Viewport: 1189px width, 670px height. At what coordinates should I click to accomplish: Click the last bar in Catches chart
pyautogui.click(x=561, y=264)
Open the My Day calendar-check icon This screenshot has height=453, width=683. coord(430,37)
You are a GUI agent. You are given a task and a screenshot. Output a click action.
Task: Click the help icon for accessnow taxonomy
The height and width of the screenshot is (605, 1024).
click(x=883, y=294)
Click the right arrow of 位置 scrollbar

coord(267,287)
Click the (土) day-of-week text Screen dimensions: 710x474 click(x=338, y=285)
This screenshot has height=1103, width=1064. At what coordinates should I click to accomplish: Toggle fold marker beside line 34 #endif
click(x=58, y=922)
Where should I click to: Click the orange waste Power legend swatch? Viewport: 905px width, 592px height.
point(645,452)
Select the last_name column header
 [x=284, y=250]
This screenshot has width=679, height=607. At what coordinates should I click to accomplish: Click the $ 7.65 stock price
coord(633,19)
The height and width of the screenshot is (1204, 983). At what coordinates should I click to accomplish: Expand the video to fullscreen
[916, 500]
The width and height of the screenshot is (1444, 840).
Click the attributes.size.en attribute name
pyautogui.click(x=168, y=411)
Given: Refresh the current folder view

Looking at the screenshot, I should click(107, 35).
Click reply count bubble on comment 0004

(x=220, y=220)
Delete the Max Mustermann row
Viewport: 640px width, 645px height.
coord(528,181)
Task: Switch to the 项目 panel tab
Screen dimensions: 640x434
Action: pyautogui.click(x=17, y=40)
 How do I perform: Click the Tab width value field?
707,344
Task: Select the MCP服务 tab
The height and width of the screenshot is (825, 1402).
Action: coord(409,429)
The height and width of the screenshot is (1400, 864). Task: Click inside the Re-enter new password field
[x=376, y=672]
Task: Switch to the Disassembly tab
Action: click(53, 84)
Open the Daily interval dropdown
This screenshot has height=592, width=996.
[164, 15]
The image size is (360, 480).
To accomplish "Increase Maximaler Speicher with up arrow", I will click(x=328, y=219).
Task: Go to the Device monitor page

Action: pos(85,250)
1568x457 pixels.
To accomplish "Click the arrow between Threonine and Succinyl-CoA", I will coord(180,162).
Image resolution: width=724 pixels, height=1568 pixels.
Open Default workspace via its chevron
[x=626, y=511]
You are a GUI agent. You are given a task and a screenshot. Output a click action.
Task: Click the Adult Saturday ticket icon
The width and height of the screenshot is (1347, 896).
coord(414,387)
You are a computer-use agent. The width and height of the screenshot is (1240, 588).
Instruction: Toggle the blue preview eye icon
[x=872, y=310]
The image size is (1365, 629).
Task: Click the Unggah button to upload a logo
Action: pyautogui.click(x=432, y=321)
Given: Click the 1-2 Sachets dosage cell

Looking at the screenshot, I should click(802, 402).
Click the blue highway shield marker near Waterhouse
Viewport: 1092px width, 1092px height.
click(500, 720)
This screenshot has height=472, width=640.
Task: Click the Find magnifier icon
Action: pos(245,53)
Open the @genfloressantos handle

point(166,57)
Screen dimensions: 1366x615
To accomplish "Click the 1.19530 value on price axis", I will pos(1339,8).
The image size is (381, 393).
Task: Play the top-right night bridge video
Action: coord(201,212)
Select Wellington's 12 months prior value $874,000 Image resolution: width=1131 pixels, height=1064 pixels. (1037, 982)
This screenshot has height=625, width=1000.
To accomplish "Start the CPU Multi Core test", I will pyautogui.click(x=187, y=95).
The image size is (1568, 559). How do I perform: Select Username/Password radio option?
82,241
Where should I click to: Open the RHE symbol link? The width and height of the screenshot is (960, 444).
※ ※ ※
__Task__. Every entry, written out exactly, is what the response should contain.

__Answer space__.
Viewport: 1189px width, 670px height. At what coordinates should I click to accomplish: Click the last bar in Catches chart
pyautogui.click(x=561, y=264)
Open the My Day calendar-check icon This screenshot has height=453, width=683. coord(430,37)
You are a GUI agent. You are given a task and a screenshot. Output a click action.
Task: Click the help icon for accessnow taxonomy
The height and width of the screenshot is (605, 1024).
click(x=883, y=294)
Click the right arrow of 位置 scrollbar

coord(267,287)
Click the (土) day-of-week text Screen dimensions: 710x474 click(x=338, y=285)
This screenshot has height=1103, width=1064. At what coordinates should I click to accomplish: Toggle fold marker beside line 34 #endif
click(x=58, y=922)
Where should I click to: Click the orange waste Power legend swatch? Viewport: 905px width, 592px height.
point(645,452)
Select the last_name column header
 [x=284, y=250]
This screenshot has width=679, height=607. At what coordinates should I click to accomplish: Click the $ 7.65 stock price
coord(633,19)
The height and width of the screenshot is (1204, 983). At what coordinates should I click to accomplish: Expand the video to fullscreen
[916, 500]
The width and height of the screenshot is (1444, 840).
Click the attributes.size.en attribute name
pyautogui.click(x=168, y=411)
Given: Refresh the current folder view

Looking at the screenshot, I should click(107, 35).
Click reply count bubble on comment 0004

(x=220, y=220)
Delete the Max Mustermann row
Viewport: 640px width, 645px height.
coord(528,181)
Task: Switch to the 项目 panel tab
Screen dimensions: 640x434
Action: pyautogui.click(x=17, y=40)
 How do I perform: Click the Tab width value field?
707,344
Task: Select the MCP服务 tab
The height and width of the screenshot is (825, 1402).
Action: coord(409,429)
The height and width of the screenshot is (1400, 864). Task: Click inside the Re-enter new password field
[x=376, y=672]
Task: Switch to the Disassembly tab
Action: click(53, 84)
Open the Daily interval dropdown
This screenshot has height=592, width=996.
[164, 15]
The image size is (360, 480).
To accomplish "Increase Maximaler Speicher with up arrow", I will click(x=328, y=219).
Task: Go to the Device monitor page

Action: pos(85,250)
1568x457 pixels.
To accomplish "Click the arrow between Threonine and Succinyl-CoA", I will coord(180,162).
Image resolution: width=724 pixels, height=1568 pixels.
Open Default workspace via its chevron
[x=626, y=511]
You are a GUI agent. You are given a task and a screenshot. Output a click action.
Task: Click the Adult Saturday ticket icon
The width and height of the screenshot is (1347, 896).
coord(414,387)
You are a computer-use agent. The width and height of the screenshot is (1240, 588).
Instruction: Toggle the blue preview eye icon
[x=872, y=310]
The image size is (1365, 629).
Task: Click the Unggah button to upload a logo
Action: pyautogui.click(x=432, y=321)
Given: Click the 1-2 Sachets dosage cell

Looking at the screenshot, I should click(802, 402).
Click the blue highway shield marker near Waterhouse
Viewport: 1092px width, 1092px height.
click(500, 720)
This screenshot has height=472, width=640.
Task: Click the Find magnifier icon
Action: pos(245,53)
Open the @genfloressantos handle

point(166,57)
Screen dimensions: 1366x615
To accomplish "Click the 1.19530 value on price axis", I will pos(1339,8).
The image size is (381, 393).
Task: Play the top-right night bridge video
Action: coord(201,212)
Select Wellington's 12 months prior value $874,000 Image resolution: width=1131 pixels, height=1064 pixels. (1037, 982)
This screenshot has height=625, width=1000.
To accomplish "Start the CPU Multi Core test", I will pyautogui.click(x=187, y=95).
The image size is (1568, 559). How do I perform: Select Username/Password radio option?
82,241
Where should I click to: Open the RHE symbol link? The width and height of the screenshot is (960, 444).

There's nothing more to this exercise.